I had asked two friends who were musicians to see if they could learn MtM in addition to the traditional wedding tunes, but it wasn't till I was walking down the aisle that I realized they were actually playing it. At that point half the guests (most of my family and friends) were laughing and the other half didn't know why. I had to compose myself and give my wife approaching with her dad behind me a subtle “slow down” gesture behind my back, lest she arrive she to that song too, and subsequently say “I don't.”
What? No fountain pen?
PS — I was in LB last weekend as well: we had my Dad's 80th birthday at the VFW on Grand Blvd.

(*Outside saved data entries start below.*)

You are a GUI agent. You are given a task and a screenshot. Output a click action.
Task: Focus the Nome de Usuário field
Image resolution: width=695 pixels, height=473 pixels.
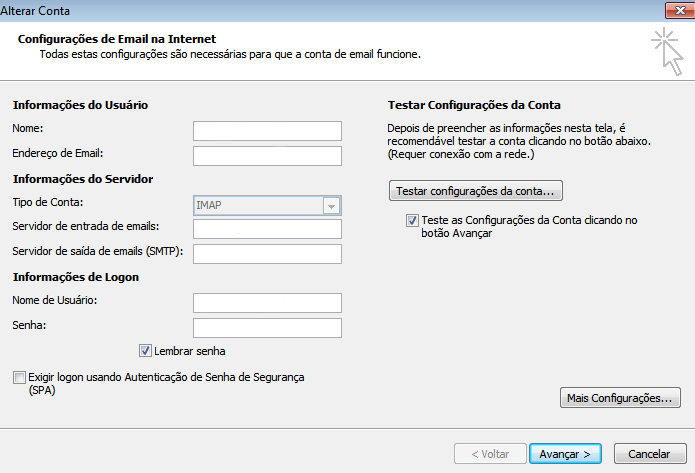pyautogui.click(x=267, y=303)
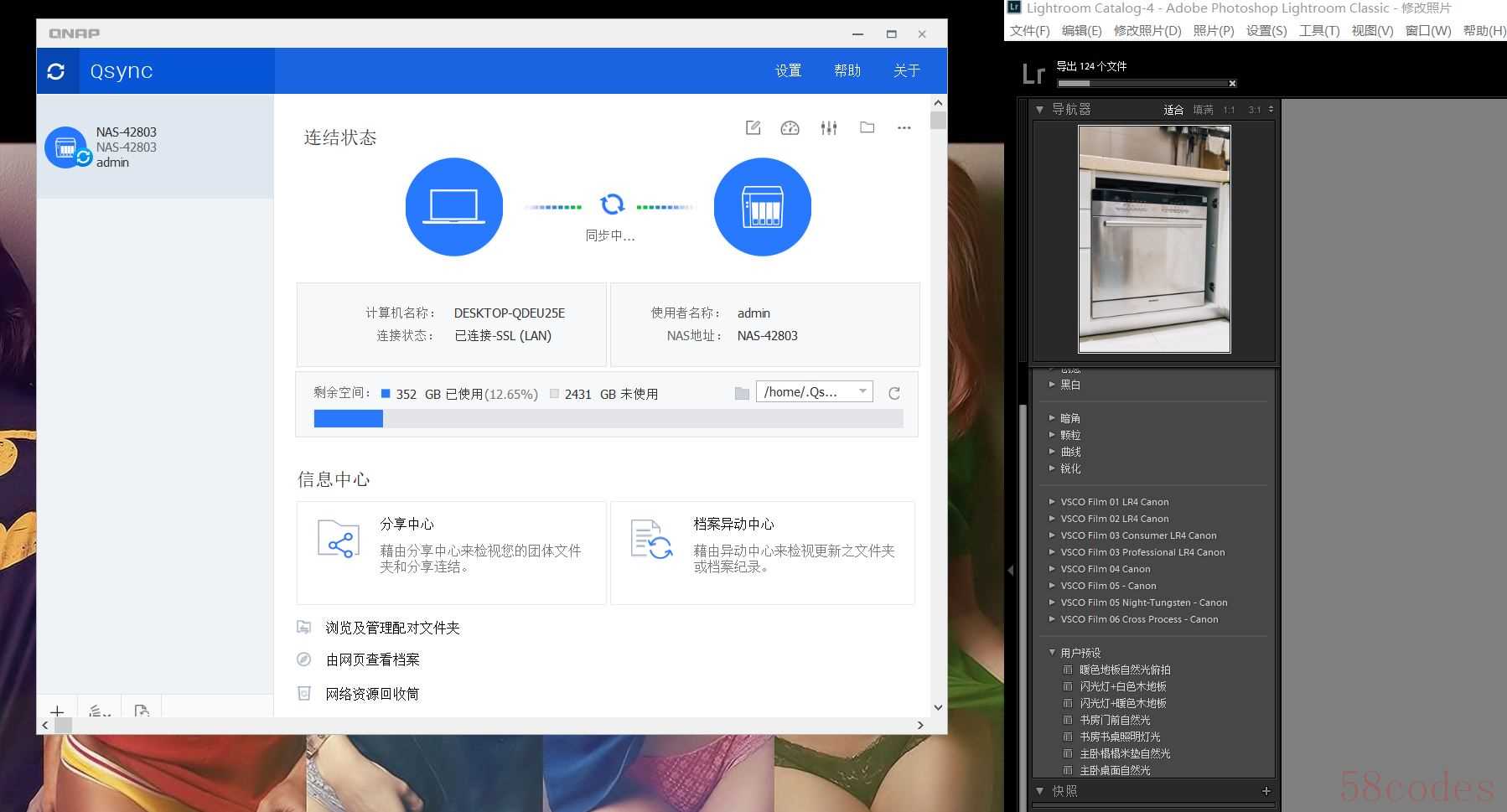Collapse the 导航器 panel
Image resolution: width=1507 pixels, height=812 pixels.
pos(1040,110)
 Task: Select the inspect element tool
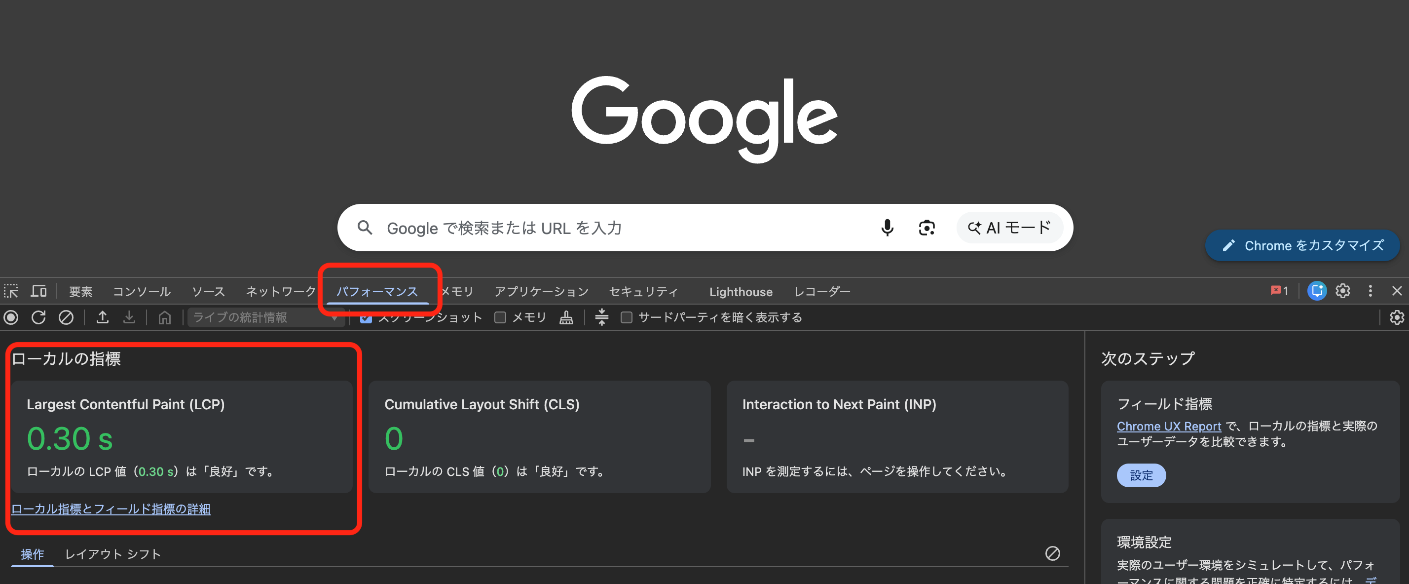(11, 290)
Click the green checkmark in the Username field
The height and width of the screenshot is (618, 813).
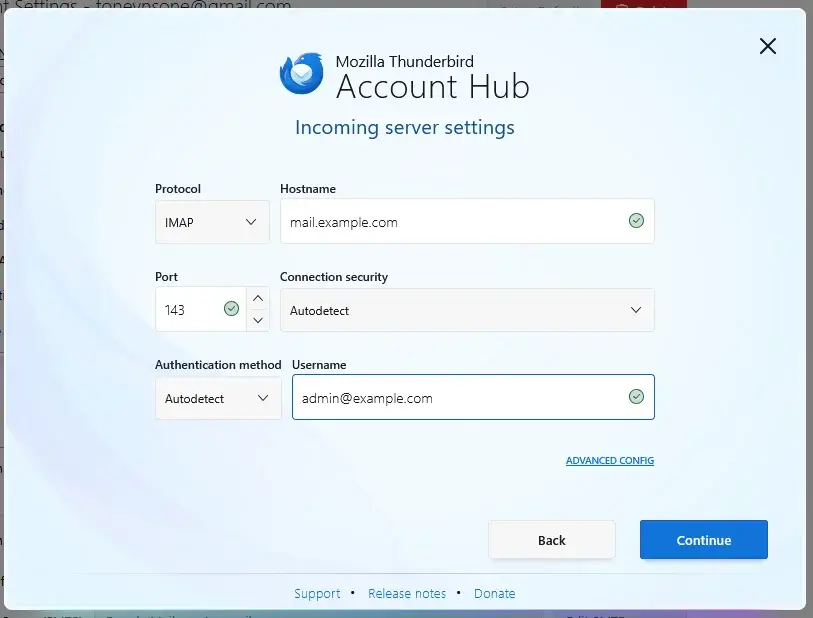636,396
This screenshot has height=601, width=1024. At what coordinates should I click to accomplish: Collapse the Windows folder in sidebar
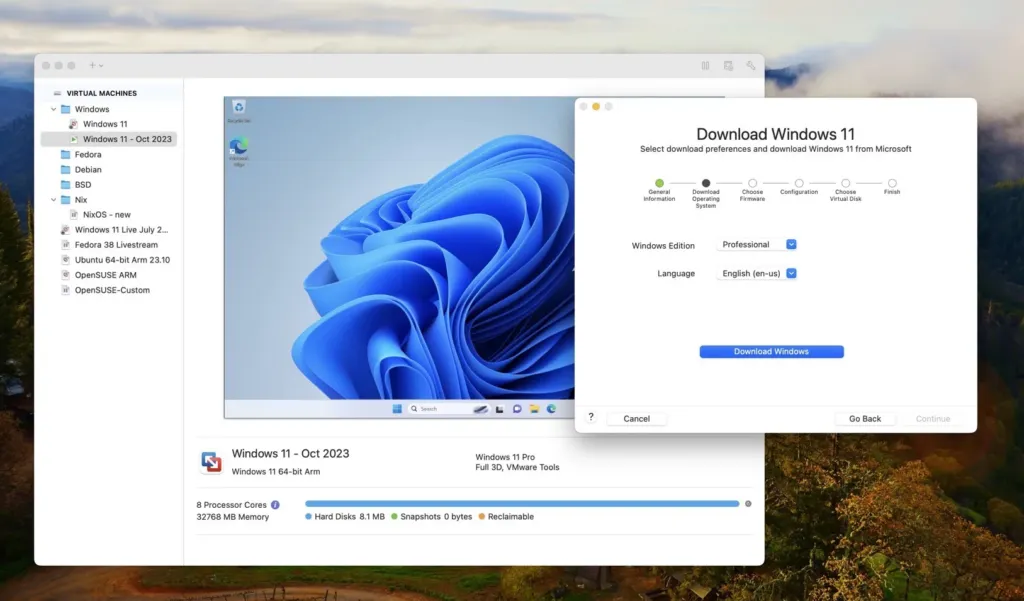click(x=54, y=109)
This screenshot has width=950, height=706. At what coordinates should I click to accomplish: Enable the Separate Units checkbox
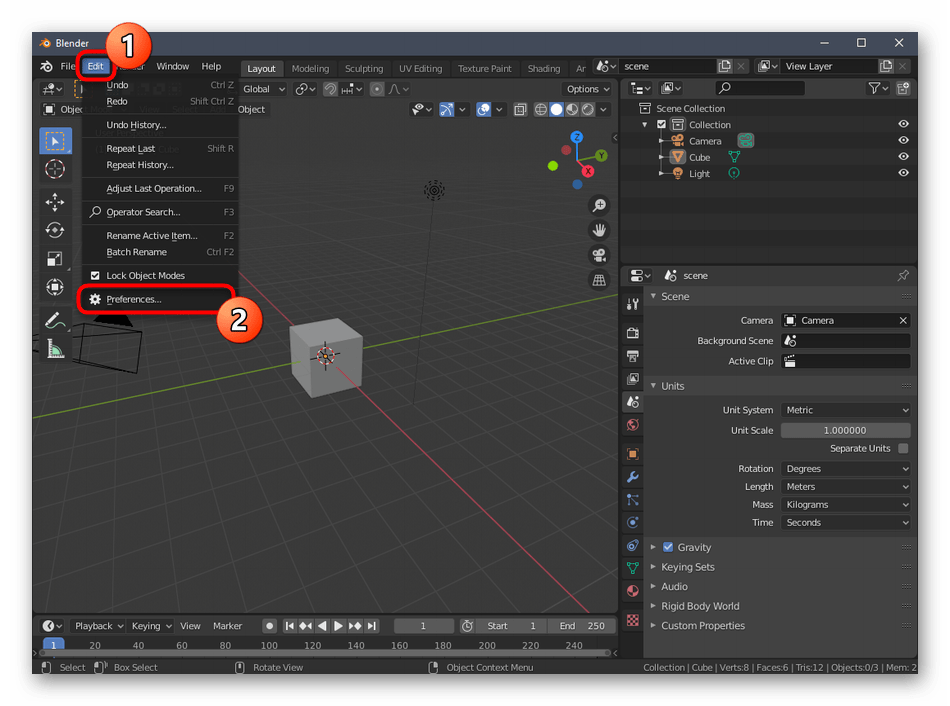903,449
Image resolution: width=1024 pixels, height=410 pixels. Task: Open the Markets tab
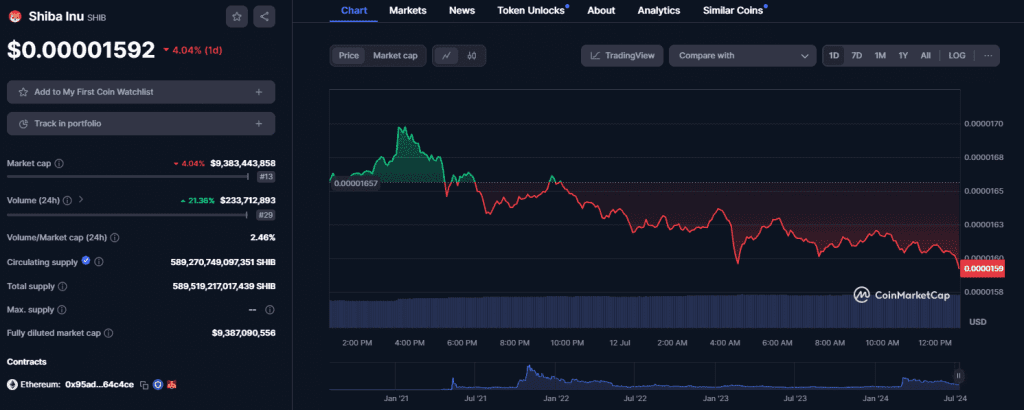pyautogui.click(x=407, y=10)
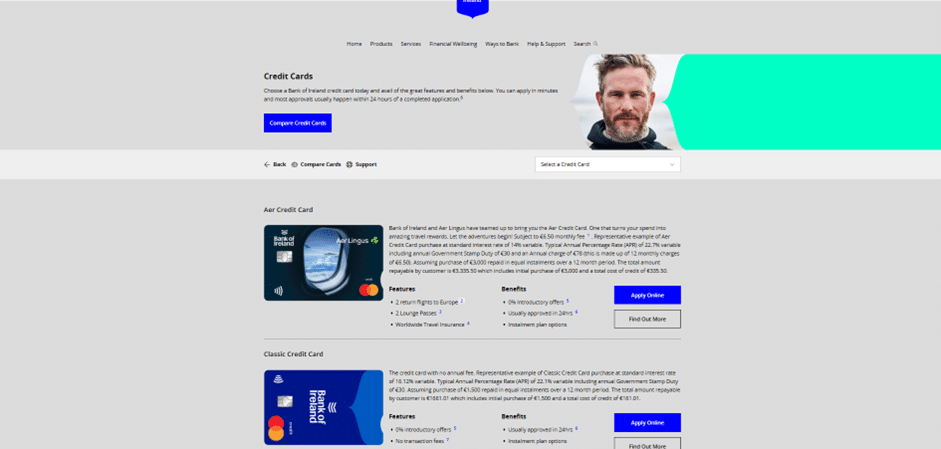The image size is (941, 449).
Task: Click the Compare Credit Cards button
Action: click(x=298, y=123)
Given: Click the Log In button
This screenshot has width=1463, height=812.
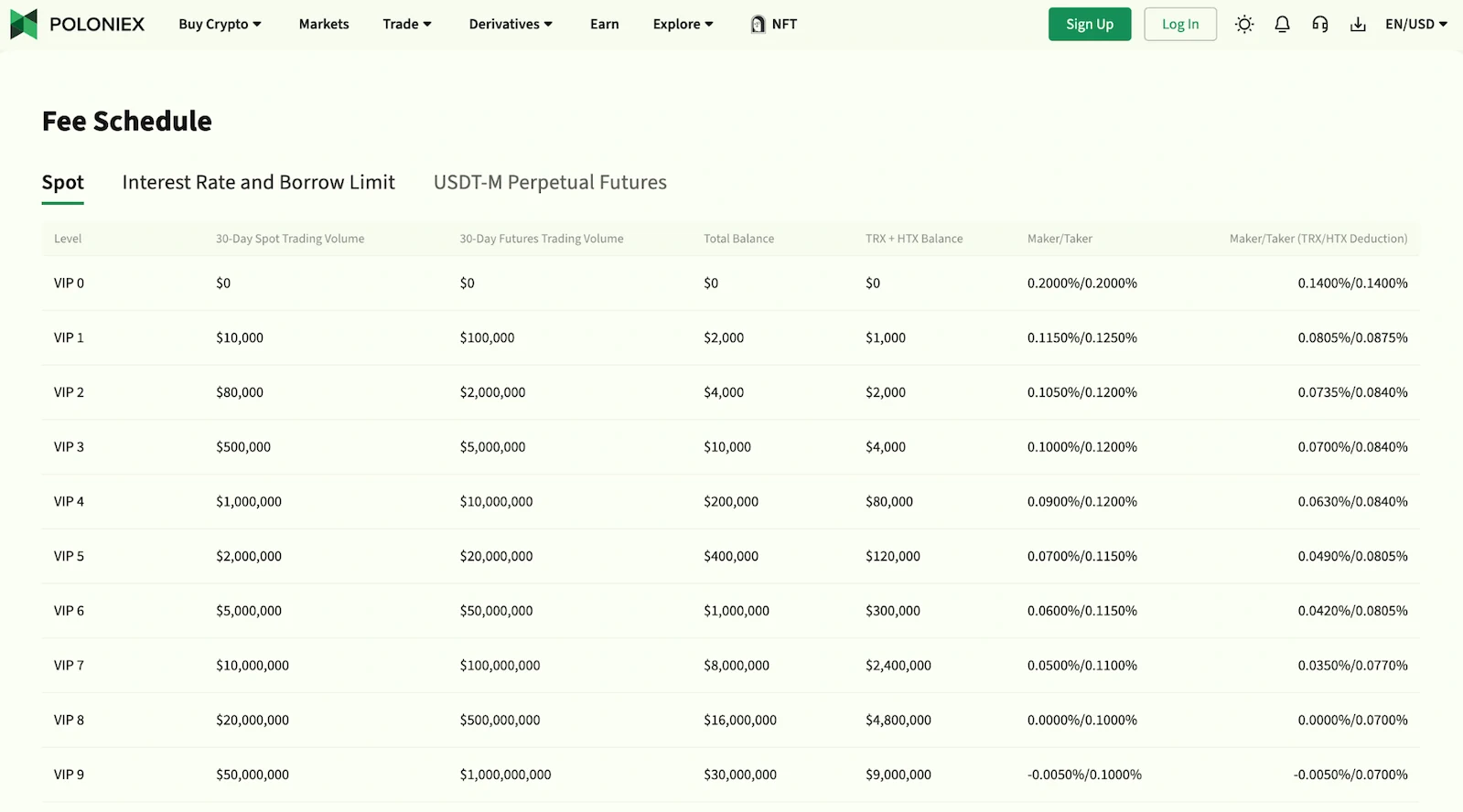Looking at the screenshot, I should (1179, 25).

There was at least one Cross fountain pen. I don't think I ever figured out how to replace the cartridge.
Happy birthday to your dad. Mine turned 77 yesterday.
Please scroll them past the quote that begins the piece. Until they're Bar Mitzvahed, they're not old enough to read such language.
I considered slipping “MtM” to our wedding DJ for that same moment but then uncharacteristically decided to not to cater to my own fetish that day. Between that and the Bar Mitzvah, that made two days when I didn't.
Hell, they probably know each other…although my Dad was a West End guy…
Unless they commuted to or from Manhattan on the same early train, they probably missed each other. My father didn't socialize much on either End of town.
Being a gentile (although circumcised), I got about eight Yiddish words into that before I got lost. In fact, at one point my head was spinning so bad I thought “FAFIF” was a fish meal you found floating in jars at supermarkets.
I obviously needed more Jewish friends when growing up. During Catholic “confirmations”, we just got to memorize obscure pieces of Christianity so that we could be scared shitless by the local bishop when he quizzed us (and then glowering looks from my relatives when I asked why the bishop couldn't only move diagonally around the church). Sure, we got a party afterwards, but nothing on a Bar Mitzvah scale. I'd have killed for a sports-themed party of any variety.
Thanks for navigating as best as you could. My command of Hebrew then and Yiddish now is commensurate to Victor Zambrano's over his fastball: just good enough to get through one Bar Mitzvah, one Bar Mitzvah reminiscence and one trade out of Tampa Bay.
They've watched Mets games with me since they've been in diapers. They've heard it all ;)
Geez, some women will stop at nothing to get their names mentioned on a blog ;-)
I don't see any names mentioned :p
Geez, some women will stop at nothing to get their names mentioned on a blog ;-)
Now that's something I'd expect to read in the Anna Benson thread.
They've watched Mets games with me since they've been in diapers. They've heard it all ;)
That's not cursing, boys. That's “The Sounds of the Game.”